911 dispatch debate: Safe or slow?

Director wants to stick with protocol; Madison's mayor says its too many questions
911 dispatch debate: Safe or slow?
Dane County Dispatch Center

There’s some math that goes into dispatching emergency crews after someone dials 911 and reaches a Dane County dispatcher.

John Dejung, 911 dispatch center director, said any caller is asked a minimum of seven questions so dispatch knows what to tell first responders.

Dejung said it takes an average of two to two and a half minutes from the time someone picks up an emergency call to the time crews are told to respond to a situation.

“The fact is we do need to take the time to ask the right questions to make sure the responders are safe and the callers are safe and we have an effective response going on,” Dejung said.

Dane County’s 911 Dispatch Center is one of seven dispatch centers in the world with triple accreditation from the International Academies Of Emergency Dispatch. Dejung said that means operators are trained to ask certain questions in a certain order to make sure the response goes smoothly.

“It’s the most established. We think they bring the most rigor to the research behind the questions and how they’re asked and what order,” Dejung said.

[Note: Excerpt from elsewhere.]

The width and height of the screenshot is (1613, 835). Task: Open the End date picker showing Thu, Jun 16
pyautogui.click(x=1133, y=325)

Dejung said there is an opportunity for call takers to skip over some steps and get first responders on their way. He said if there is a life-or-death situation coming in or if there is a risk of significant property loss, operators are allowed to get some information as authorities are en route.

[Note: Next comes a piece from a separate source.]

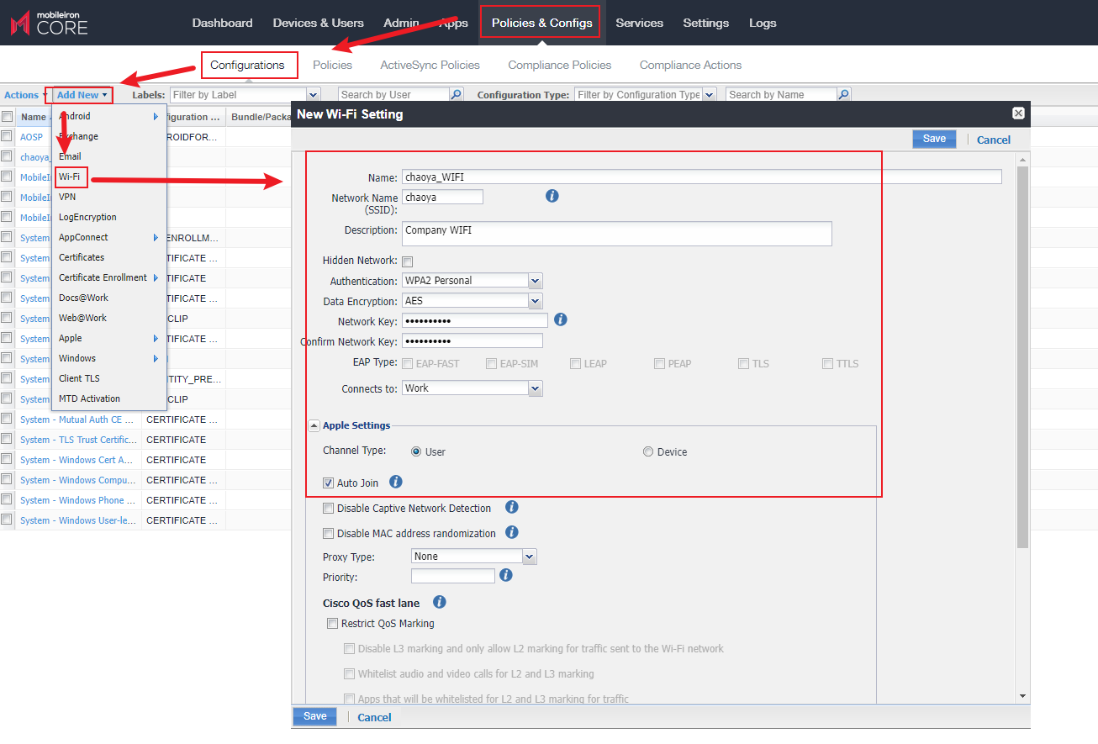Click the Description text field
The width and height of the screenshot is (1098, 744).
click(616, 234)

“Then we’ll send (crews) at that point and continue to ask the rest of the questions as the dispatcher is engaged to call out responders,” Dejung said.

Madison Mayor Paul Soglin said he doesn’t see why dispatchers can’t get crews moving while collecting information.

“We can’t have these kinds of response times. It’s unacceptable,” Soglin said.

Soglin said it shouldn’t take more than a minute to send first responders to a scene. He said he has additional frustrations with technology at the call center, and he expects more pressure from police, firefighters and the public in the future.

Soglin said if the issues are not addressed, he will consider creating a separate 911 center just for calls in Madison.

“I think the notion of creating our own dispatch and going back to the city’s own dispatch is an option to be considered, but only if the current county system can’t be fixed,” Soglin said. “That’s our first commitment. Get it fixed. But it has been a frustrating six months.”

“I’m very confident it would be expensive for the taxpayer to duplicate that service right here,” Dejung said.

In addition, Dejung said having two call centers handling emergencies in such a small area could complicate response.

“I’m confident that the protocols we’re using are the best,” Dejung said.